Why are we lying about obesity?
The answer to this and other questions – for example, why do some people stay lean and fit while others get insulin resistant? And how to measure blood sugar the best way? – in this week’s Q&A with Dr. Andreas Eenfeldt:
Why do some people stay lean and fit on a CRaP diet while others gets insulin resistance?
Dear Dr. Eenfeldt,
My question to you concerns a question I in turn have gotten a number of times, when I’ve told people about why I fast and the tremendous overall health benefits of eating a LCHF/ketogenic diet.
Why are some carb eaters naturally thin? I have many friends who eat a very unhealthy diet, with lots of sugar and other carbs, yet they are thin and look very healthy (on the outside).
When I tell them about why I’m eating keto, and the effects on the body in terms of insulin spikes, the two-compartment model of carb vs. fat burning etc., it seems strange that their constant insulin spikes and excess calories of sugar and starches does not turn them fat?
I am not overweight, but if I myself step off of my normal rather strict LCHF plus IF protocol, I gain weight (water + fat) rather quickly. Can I be more sensitive to carbs, or why is there this huge difference among people?
I hope you can clarify this, as I feel that my arguments somehow “fail” when some people can eat unhealthy and get diabetes, while others can eat crap and still look fit!
I would never go back to the CRaP diet1 even if I “looked fit”, as I know how good it feels to live the keto lifestyle, but I would appreciate the help to sharpen my arguments!
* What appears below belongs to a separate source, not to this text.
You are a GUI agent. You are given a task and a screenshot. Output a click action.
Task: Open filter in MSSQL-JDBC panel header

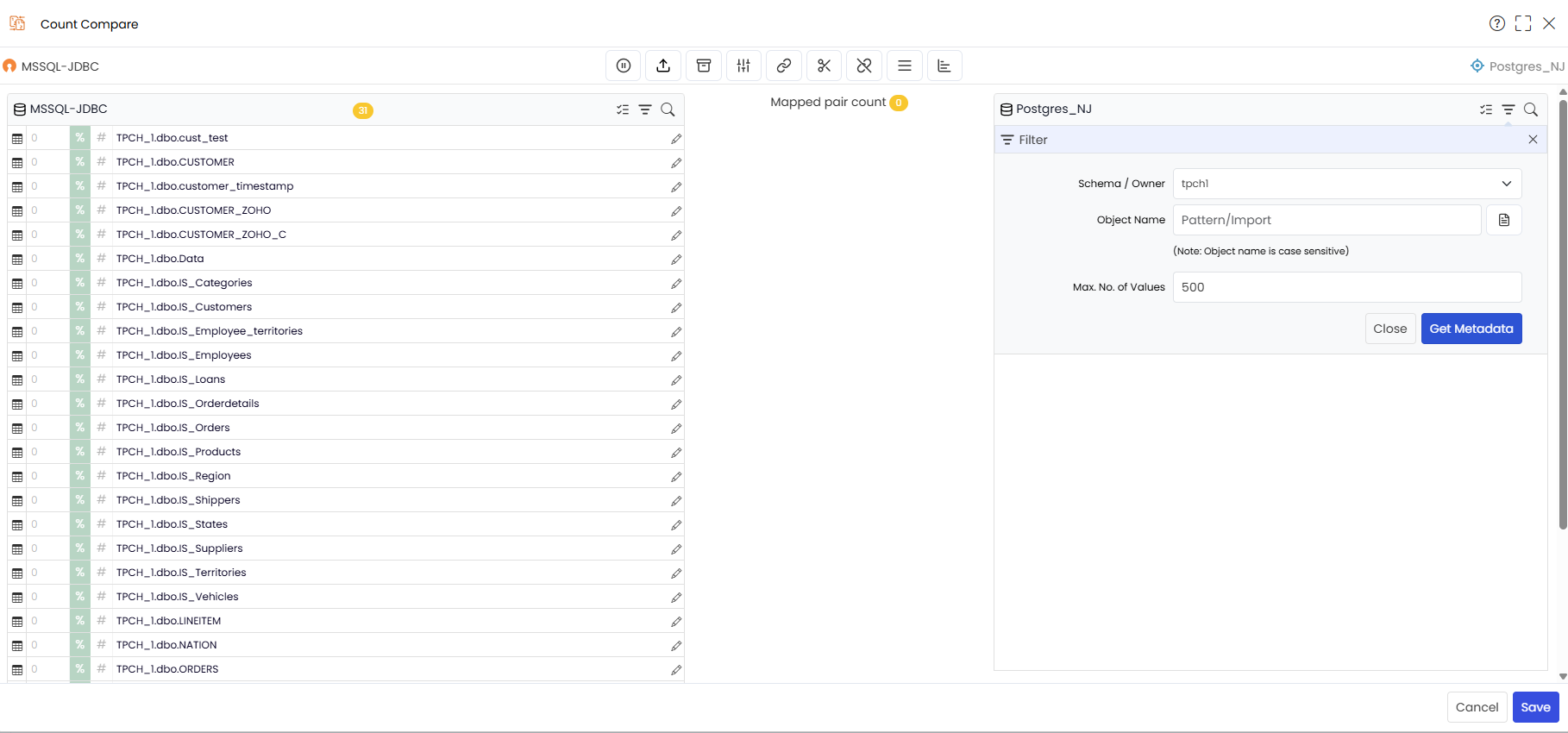pos(645,110)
Thank you for all the great work everyone at Diet Doctor does!
It’s very unfair, but there is a huge difference between individuals in how easily we get insulin resistant and gain weight. Some are naturally thin, some not. The latter individuals may have to be much more careful with what they eat and how they live to stay at a lower weight.
Some of this difference is due to genes and some is due to earlier environmental factors. However, many people who are naturally thin are also quite young. This state tends to end, and then they are often not so naturally thin anymore…
When to measure glucose in blood?
Dear Dr. Eenfeldt, how much time after eating (breakfast, lunch, dinner) do you have to measure the blood glucose level? After 1.5 hour or 2 hours, or less/more. I only get 100 strips to measure/month (ie. 3 strips/day) from social security and cannot afford (unemployed) to buy more!
Second question: When do I have to take more insulin (apidra or lantus), that is? Suppose I measure 140 mg/dl (7.8 mmol/L), do I have to inject, or from 160 mg/dl (8.9 mmol/L) or 180 mg/dl (10 mmol/L) or 200 mg/dl (11.1 mmol/L)?
Thank you very much for your answer.
These are difficult questions as the answers will be individual. But if you measure your blood glucose 60 minutes or so after eating you’re not too far off the peak, and this can be an effective way to teach yourself about the effects of different foods.
Regarding insulin it depends on your goals. More insulin – if you have type 2 – can be problematic long term as it tends to lead to weight gain and a worsening disease. But high blood sugars are also bad. The best is of course to have good blood glucose without a lot of added insulin. This can often be achieved using low-carb and IF. If you attempt this, make sure you’re not taking too much insulin, as this may result in low blood sugar.
I recommend you discuss it with a wise doctor or diabetes nurse.
Why are we lying about obesity?
In my opinion, statistics such as the BMI data is superficially used for political agendas. BMI only measures height & weight, not waist size or body fat percentage. Someone who has the BMI of 40 or greater might be a body builder or the fat guy but we only think of the fat guy.
Also, we place too much emphasis on the BMI categories as unrepresentative descriptions of those people. When you think “obese”, you might think of a fat guy who has a BMI of 70, for instance. However, when the BMI statistics show a growing number of people who are “obese”, shouldn’t we look at the minimum definition of “obese” according to BMI? If so, more people getting as heavy as weighing 140 lbs (64 kg) at a height of 4’11” (150 cm) is a rise in obesity?
The BMI scale is far from perfect. I agree that waist size or body fat percentage are better measurements.
However, at BMI > 30 (classified as “obese”), roughly a third of the adult US population, almost everyone has some excess weight, higher-than-normal average insulin levels and at least statistically there’s an increased long-term risk of many health issues.